Credit Suisse chairman Urs Rohner termed the surveillance «unforgivable,» and said neither he nor CEO Thiam had been aware of it. Bouée was sacked from his job as the bank's operating chief last month (he was initially permitted to step down).

COO a Scapegoat?

For many observers, the Frenchman is a scapegoat: the notion that Bouée set two spy operations on Iqbal Khan and Peter Goerke into motion without anyone else's knowledge, as Credit Suisse's law firm Homburger found, is difficult to believe.  

The 48-year-old has engaged legal counsel to evaluate his options, people familiar with the matter told finews.asia. Bouée, who didn't comment, left more than $4 million of vested Credit Suisse instruments on the table when the bank decided to sack him.

Future at Stake

The spy scandal has deepened to include potentially damaging details: a Swiss prosecutor reportedly wants to probe a loud confrontation last January between Thiam and Khan, who are neighbors in an upscale lakeside town near Zurich.

For Bouée, who earned a fixed salary of 2 million Swiss francs ($2.1 million) and a bonus of nearly 5 million francs last year, the matter is about reputation as it is about money. Bouée, who moved his family to Switzerland for the job, may find it difficult to clinch a similar finance industry job pending an investigation by Swiss regulator Finma.

Vexing About-Face

Bouée hasn't made any public comment on the scandal. Credit Suisse, together with law firm Homburger, has portrayed a covert operation within the bank: that Bouée lied about the second case of spying, used unofficial chat channels to coordinate, and deleted messages to conceal it. His motivation for doing so remains entirely unclear.

The sacking will be particularly vexing for Bouée because he and Thiam go way back: they met nearly 20 years ago at McKinsey. Bouée followed the French-Ivorian executive to British insurer Aviva in 2002 and, six years later, to Prudential, where Thiam had secured the CEO post.

Close Ally vs Cool Distance

The duo repeated the Pru pattern four years ago when they joined the Swiss wealth manager together.
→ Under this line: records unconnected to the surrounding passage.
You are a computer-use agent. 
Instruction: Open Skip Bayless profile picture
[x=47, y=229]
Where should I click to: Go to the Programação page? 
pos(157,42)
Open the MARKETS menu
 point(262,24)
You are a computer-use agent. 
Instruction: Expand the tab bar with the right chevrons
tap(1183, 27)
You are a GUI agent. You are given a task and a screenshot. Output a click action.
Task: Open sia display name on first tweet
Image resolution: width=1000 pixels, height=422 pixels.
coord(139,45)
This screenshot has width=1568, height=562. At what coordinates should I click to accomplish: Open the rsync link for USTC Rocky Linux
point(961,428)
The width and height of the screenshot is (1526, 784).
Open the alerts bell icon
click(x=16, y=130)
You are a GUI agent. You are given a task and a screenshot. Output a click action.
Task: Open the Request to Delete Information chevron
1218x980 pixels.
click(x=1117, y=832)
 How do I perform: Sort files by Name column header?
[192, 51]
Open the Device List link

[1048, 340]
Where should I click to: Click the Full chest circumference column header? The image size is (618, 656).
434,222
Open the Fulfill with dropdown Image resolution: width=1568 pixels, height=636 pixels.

Known within Credit Suisse as «POB,» Bouée was a key Thiam ally, and responsible for executing his boss' vision of the bank's three-year turnaround concluded last year.

The two were close by several accounts, including in British media, but Thiam has rejected this depiction, saying he always maintained professional boundaries to his direct reports including Bouée.